Following the 2004 event, Airbus developed what is referred to as the H2F3 standard, alerting the pilots to a thrust lever above IDLE during the landing. According to the French accident investigation bureau (BEA) comment in the CENIPA report:

“This situation, which had not been foreseen during certification [by the French, we should add] thus became foreseeable. In this case, two corrective actions were taken by Airbus:

— The development of the FWC (H2F3) standard to ensure triggering of a specific warning with an ECAM [Electronic Caution Alert Module] ‘ENG X THR LEVER ABV IDLE’ message.

— An operational change requiring that crews position the two thrust levers in the REV detent. This procedure prevents any inappropriate action on the thrust levers.”

TAM had not implemented these changes. Why not? Because Airbus issued them via service bulletin, which does not require adoption. If the French (and then Brazilian) regulator had issued an airworthiness directive (AD) requiring implementation of the H2F3 and crew standard, the accident might have been avoided.

As the CENIPA report indicated, the TAM A320 was not upgraded:

“Thus, the H2F3 standard represented only an improvement offered by the manufacturer through a service bulletin to all A320 operators. It was up to each one of them to decide either for its implementation (handling the respective costs) or not.”

Given the turbulent conditions at TAM, an optional service bulletin went ignored. Here’s the price of too-rapid growth and two few safety people and poor oversight.
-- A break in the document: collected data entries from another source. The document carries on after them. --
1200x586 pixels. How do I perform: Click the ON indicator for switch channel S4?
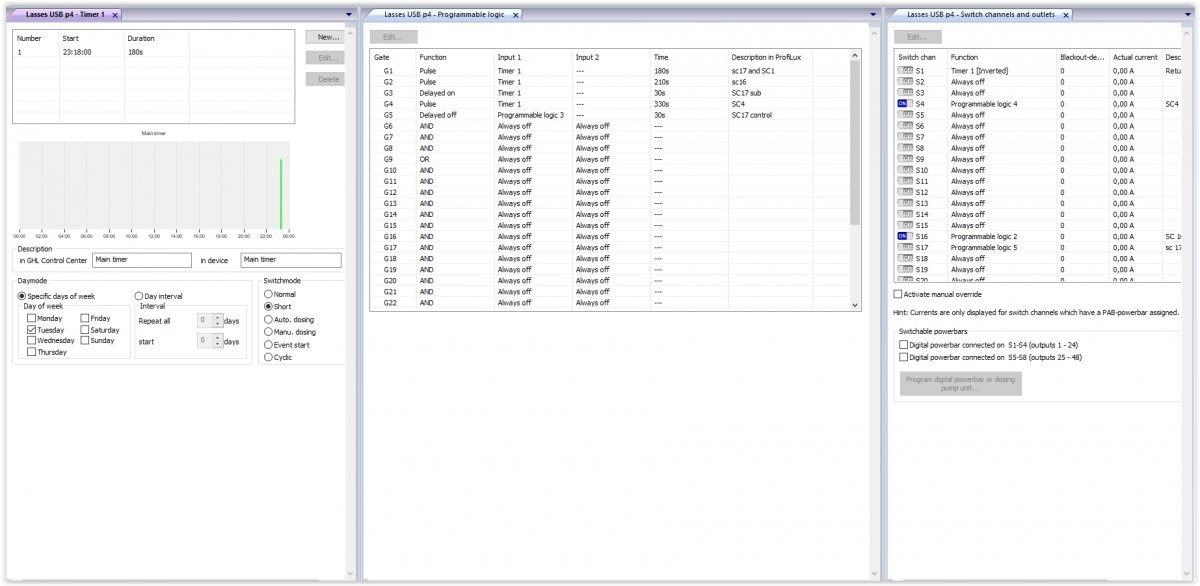tap(904, 103)
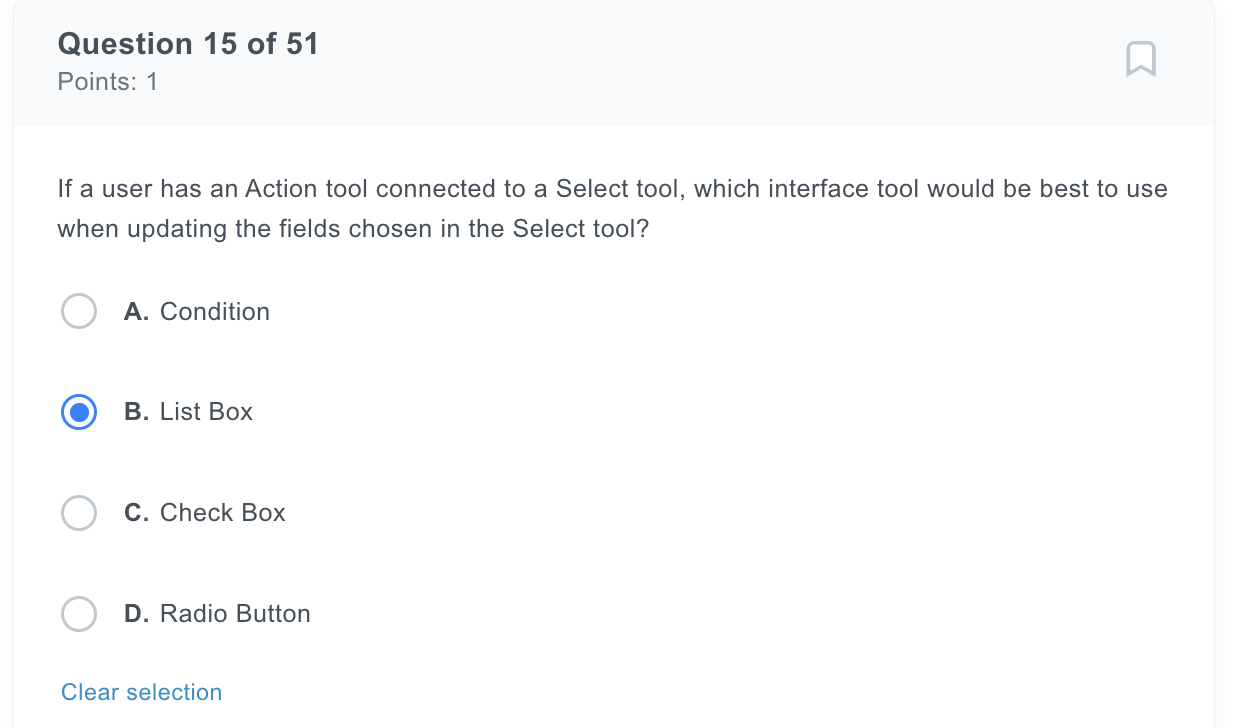The height and width of the screenshot is (728, 1238).
Task: Click the words "Action tool" in the question
Action: click(x=307, y=189)
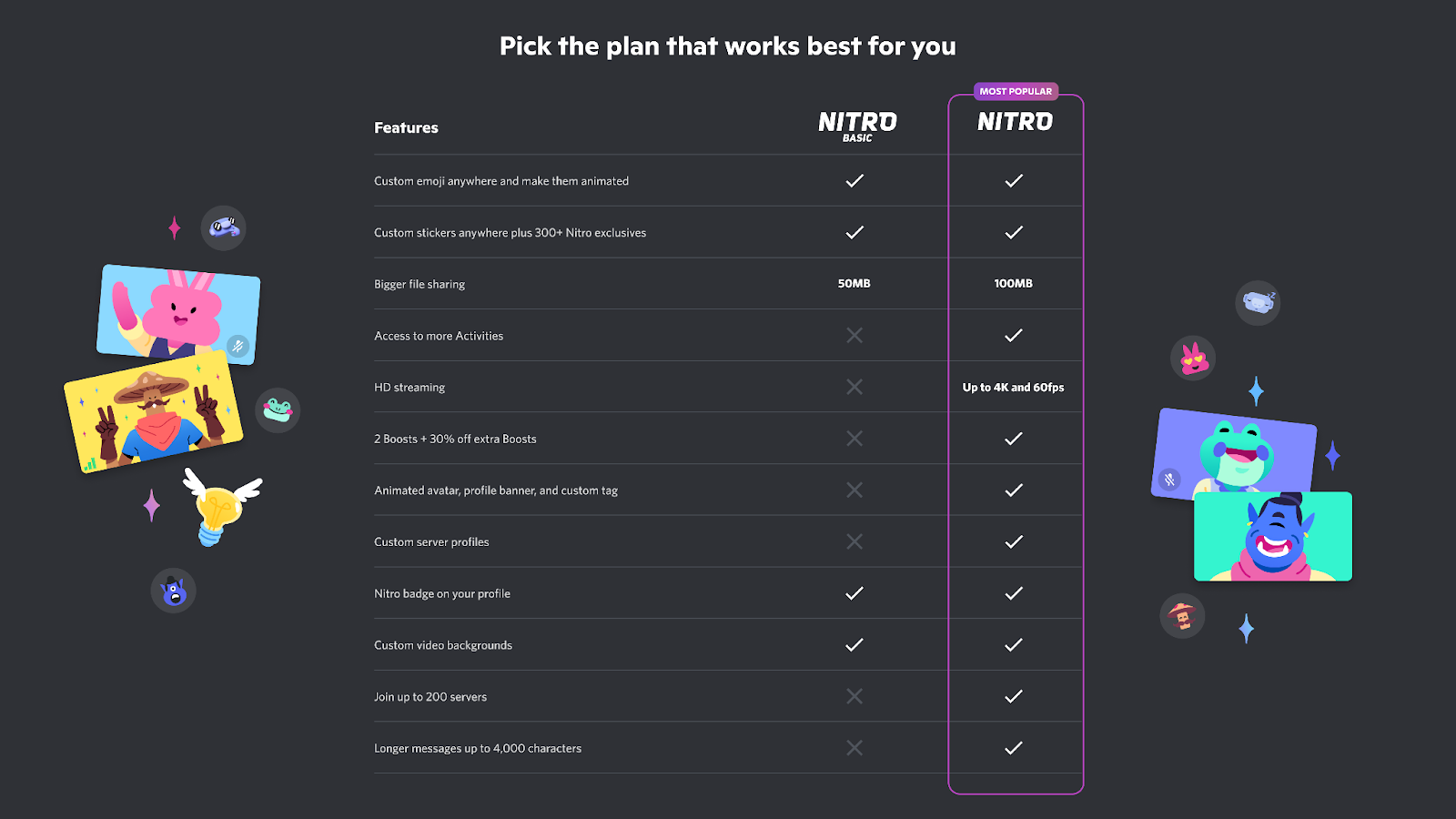Switch to the Nitro Basic column header
1456x819 pixels.
point(854,125)
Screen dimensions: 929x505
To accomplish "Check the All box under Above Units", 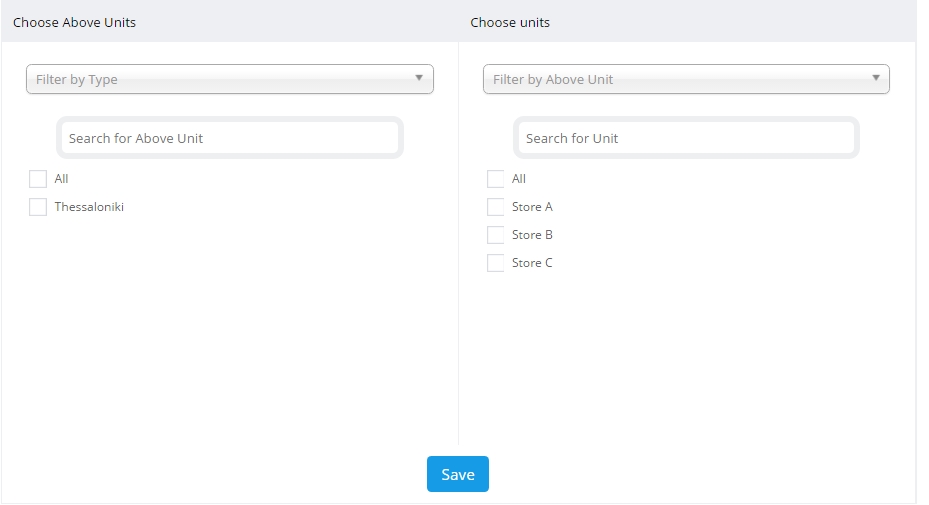I will click(38, 179).

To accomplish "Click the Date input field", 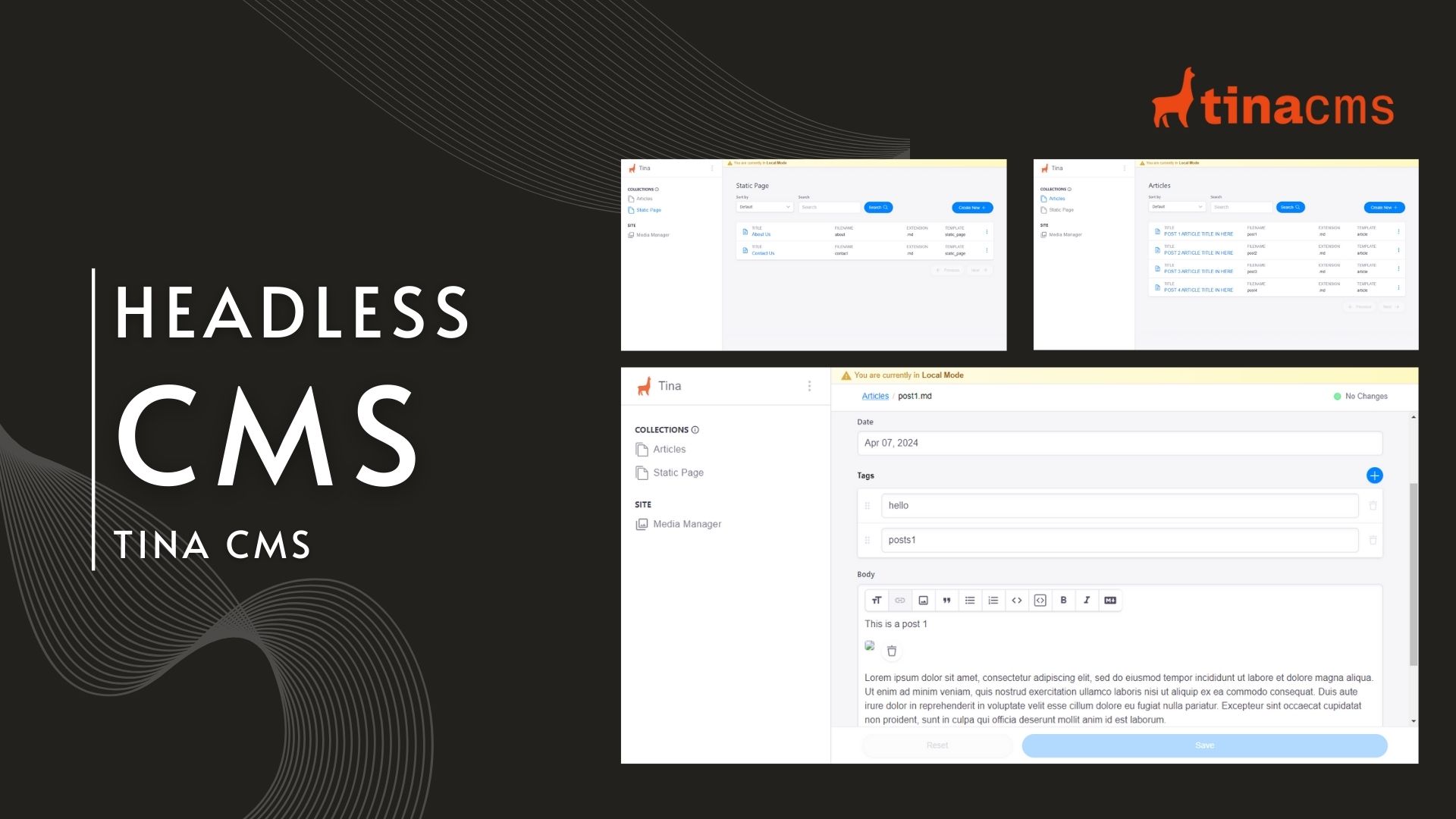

CENIPA issued the following recommendation:

“(173/A/07) … require that the aircraft designs already certified and the aircraft designs in process of certification have their power control systems and their warning systems optimized, so as to allow the identification of the conditions in which the thrust levers are incorrectly positioned during critical phases of flight.”

Whether this recommendation will be implemented beyond the optional H2F3 standard is questionable. The BEA clearly does not see more action as necessary: “The incorrect positioning of the thrust levers cannot be considered a [system] failure since it results from an action by the crew.”

If the outcome is nil regulatory and certification reform, the question arises: at what point does inaction become negligence and an accident become culpable homicide? The TAM A320 accident may not result in any mandatory hardware or software changes (beyond the reactive H2F3 Band-Aid) despite 199 deaths. Given the extensively-documented history of this identical scenario, is this outcome acceptable?